A load dependent friction model for fully plastic contact conditions

In fully plastic contact conditions where nominal contact pressure is relatively high, like in metal forming processes, individual summits join together to form contact patches. The geometry of these contact patches depends on the contact pressure, which results in load-dependent frictional behaviour. This paper describes a model that takes into account this effect, and calculates contact and coefficient of friction in such conditions based on a good description of the shapes of contact patches instead of individual summits. The results show that as the nominal contact pressure increases, the effect of surface topography becomes less significant while the effect of the interfacial shear strength remains important.

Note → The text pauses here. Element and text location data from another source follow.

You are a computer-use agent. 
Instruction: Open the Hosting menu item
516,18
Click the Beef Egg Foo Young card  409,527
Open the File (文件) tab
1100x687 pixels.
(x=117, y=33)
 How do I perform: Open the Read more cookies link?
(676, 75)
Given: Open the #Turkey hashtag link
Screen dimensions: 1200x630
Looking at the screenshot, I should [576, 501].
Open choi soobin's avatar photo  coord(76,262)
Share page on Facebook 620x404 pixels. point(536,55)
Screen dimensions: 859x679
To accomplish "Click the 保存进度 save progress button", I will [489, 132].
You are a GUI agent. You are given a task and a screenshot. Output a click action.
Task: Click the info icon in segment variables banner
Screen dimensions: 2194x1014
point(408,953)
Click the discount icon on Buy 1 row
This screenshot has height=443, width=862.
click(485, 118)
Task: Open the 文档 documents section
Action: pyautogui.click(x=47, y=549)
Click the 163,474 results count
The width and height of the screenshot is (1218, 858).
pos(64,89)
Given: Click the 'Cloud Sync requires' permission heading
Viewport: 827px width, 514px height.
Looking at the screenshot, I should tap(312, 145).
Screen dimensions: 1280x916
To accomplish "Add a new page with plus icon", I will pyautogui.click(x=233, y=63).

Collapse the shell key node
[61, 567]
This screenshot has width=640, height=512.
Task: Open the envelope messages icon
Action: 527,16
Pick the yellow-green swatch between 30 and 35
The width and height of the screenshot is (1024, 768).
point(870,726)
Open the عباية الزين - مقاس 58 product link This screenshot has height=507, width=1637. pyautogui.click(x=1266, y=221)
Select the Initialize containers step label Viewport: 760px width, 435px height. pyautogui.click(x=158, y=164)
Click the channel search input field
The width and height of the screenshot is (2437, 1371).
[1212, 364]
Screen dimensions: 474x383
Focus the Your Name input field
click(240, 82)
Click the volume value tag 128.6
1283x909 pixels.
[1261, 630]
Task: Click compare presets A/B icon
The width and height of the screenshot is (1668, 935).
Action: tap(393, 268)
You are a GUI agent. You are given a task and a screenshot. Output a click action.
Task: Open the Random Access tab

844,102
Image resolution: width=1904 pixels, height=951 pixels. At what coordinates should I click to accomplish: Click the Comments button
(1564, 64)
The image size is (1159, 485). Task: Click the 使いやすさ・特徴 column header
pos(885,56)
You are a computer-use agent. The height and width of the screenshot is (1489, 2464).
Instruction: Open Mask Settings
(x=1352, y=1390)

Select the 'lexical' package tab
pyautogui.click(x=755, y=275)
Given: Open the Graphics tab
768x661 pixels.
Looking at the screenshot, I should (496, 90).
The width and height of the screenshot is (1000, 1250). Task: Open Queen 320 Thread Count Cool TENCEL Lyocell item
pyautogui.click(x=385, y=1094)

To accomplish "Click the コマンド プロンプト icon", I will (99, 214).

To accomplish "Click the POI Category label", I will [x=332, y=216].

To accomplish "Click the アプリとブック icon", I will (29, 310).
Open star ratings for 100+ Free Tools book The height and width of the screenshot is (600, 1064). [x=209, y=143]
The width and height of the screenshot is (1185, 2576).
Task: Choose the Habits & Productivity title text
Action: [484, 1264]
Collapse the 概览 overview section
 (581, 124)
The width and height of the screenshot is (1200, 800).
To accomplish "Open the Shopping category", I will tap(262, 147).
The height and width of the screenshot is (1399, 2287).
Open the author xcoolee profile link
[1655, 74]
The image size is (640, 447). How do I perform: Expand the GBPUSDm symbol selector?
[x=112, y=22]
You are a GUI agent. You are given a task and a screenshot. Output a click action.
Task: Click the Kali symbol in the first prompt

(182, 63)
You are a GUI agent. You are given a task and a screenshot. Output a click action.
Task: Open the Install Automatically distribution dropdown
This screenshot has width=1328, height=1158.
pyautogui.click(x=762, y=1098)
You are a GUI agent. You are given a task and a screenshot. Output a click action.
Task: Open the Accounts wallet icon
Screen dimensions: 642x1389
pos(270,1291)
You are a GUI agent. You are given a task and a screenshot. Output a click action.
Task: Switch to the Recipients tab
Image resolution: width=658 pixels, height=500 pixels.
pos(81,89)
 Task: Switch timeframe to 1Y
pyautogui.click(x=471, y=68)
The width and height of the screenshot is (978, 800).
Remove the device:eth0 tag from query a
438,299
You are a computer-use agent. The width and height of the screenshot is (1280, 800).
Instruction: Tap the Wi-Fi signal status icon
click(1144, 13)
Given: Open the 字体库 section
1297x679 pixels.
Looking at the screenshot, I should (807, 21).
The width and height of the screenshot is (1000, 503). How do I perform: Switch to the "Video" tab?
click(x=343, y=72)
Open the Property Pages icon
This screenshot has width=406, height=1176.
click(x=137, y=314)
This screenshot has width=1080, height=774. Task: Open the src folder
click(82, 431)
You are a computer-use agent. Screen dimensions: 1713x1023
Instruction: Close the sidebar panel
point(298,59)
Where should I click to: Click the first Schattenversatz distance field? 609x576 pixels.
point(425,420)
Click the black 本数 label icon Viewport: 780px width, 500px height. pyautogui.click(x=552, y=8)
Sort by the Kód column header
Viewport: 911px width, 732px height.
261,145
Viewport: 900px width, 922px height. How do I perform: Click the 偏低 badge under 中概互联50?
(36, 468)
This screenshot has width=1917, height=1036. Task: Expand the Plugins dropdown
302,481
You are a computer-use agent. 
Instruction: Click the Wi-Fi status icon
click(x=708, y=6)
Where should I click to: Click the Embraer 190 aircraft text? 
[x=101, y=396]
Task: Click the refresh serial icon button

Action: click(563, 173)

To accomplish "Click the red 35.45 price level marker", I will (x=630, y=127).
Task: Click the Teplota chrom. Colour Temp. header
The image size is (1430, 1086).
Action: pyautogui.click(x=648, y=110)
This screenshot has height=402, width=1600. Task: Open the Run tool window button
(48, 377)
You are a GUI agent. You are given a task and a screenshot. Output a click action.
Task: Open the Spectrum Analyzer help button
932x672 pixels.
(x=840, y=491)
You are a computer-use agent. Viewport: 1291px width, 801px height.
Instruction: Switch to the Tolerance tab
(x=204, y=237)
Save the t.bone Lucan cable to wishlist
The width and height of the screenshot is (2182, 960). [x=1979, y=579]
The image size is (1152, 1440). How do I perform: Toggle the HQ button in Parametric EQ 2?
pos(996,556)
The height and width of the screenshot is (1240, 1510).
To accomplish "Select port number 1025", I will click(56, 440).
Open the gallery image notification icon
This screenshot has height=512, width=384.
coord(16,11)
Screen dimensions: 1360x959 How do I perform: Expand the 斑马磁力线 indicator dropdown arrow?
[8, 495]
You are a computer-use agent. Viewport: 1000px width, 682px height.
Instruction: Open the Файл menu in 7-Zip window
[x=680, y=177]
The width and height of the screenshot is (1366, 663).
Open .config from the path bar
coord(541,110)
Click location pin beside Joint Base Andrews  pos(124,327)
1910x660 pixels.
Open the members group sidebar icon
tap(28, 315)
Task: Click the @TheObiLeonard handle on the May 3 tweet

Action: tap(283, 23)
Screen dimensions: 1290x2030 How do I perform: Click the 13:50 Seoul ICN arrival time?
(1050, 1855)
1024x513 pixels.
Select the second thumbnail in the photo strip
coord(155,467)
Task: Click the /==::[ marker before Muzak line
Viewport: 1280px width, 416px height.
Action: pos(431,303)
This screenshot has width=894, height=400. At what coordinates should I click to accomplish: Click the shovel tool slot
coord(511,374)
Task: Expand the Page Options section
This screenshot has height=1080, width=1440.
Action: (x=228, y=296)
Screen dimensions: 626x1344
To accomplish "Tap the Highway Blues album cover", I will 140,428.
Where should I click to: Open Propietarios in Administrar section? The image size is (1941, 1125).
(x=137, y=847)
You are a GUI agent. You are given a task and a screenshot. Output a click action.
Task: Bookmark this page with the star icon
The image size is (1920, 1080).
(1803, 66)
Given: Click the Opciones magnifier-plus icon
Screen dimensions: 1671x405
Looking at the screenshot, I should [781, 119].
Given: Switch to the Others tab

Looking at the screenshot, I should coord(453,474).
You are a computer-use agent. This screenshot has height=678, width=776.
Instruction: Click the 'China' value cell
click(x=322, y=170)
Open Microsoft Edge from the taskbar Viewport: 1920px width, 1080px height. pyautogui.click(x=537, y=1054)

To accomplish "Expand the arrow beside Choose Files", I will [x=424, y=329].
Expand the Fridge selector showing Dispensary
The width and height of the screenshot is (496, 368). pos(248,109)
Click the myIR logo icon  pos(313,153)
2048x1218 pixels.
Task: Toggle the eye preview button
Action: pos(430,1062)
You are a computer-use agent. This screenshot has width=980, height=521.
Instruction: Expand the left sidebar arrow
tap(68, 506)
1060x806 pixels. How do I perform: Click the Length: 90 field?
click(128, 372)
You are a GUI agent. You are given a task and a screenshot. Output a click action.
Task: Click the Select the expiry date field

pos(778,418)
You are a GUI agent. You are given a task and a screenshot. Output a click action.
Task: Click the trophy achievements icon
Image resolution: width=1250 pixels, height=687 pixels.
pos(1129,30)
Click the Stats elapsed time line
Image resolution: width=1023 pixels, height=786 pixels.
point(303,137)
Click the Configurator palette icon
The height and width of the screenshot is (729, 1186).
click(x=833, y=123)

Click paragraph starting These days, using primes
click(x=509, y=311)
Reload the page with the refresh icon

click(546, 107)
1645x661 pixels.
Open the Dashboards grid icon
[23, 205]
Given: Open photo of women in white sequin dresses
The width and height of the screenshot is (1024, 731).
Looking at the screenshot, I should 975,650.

Research highlights▶ A method of describing contact under fully plastic condition, taking into account the coalescence of contact spots as the nominal contact pressure increases, has been developed. Using this method, multi-asperity contact between two nominally flat surfaces can be transformed into a set of elliptical paraboloid, with their shape accurately defined by several parameters. This method is scale-independent. ▶ It has been found that the geometry of contact patches vary when the nominal contact pressure changes. More blunt contact patches are present when pressure is high. Since friction is closely related to surface topography, this leads to a load-dependent coefficient of friction, which has been previously observed. ▶ It has been found by applying Challen and Oxley's friction model, that the coefficient of friction is hardly dependent on surface topography at high nominal contact pressure. The difference only manifests at low pressure levels, where roughness increases friction. The effect of fhk however, persists at all pressure levels.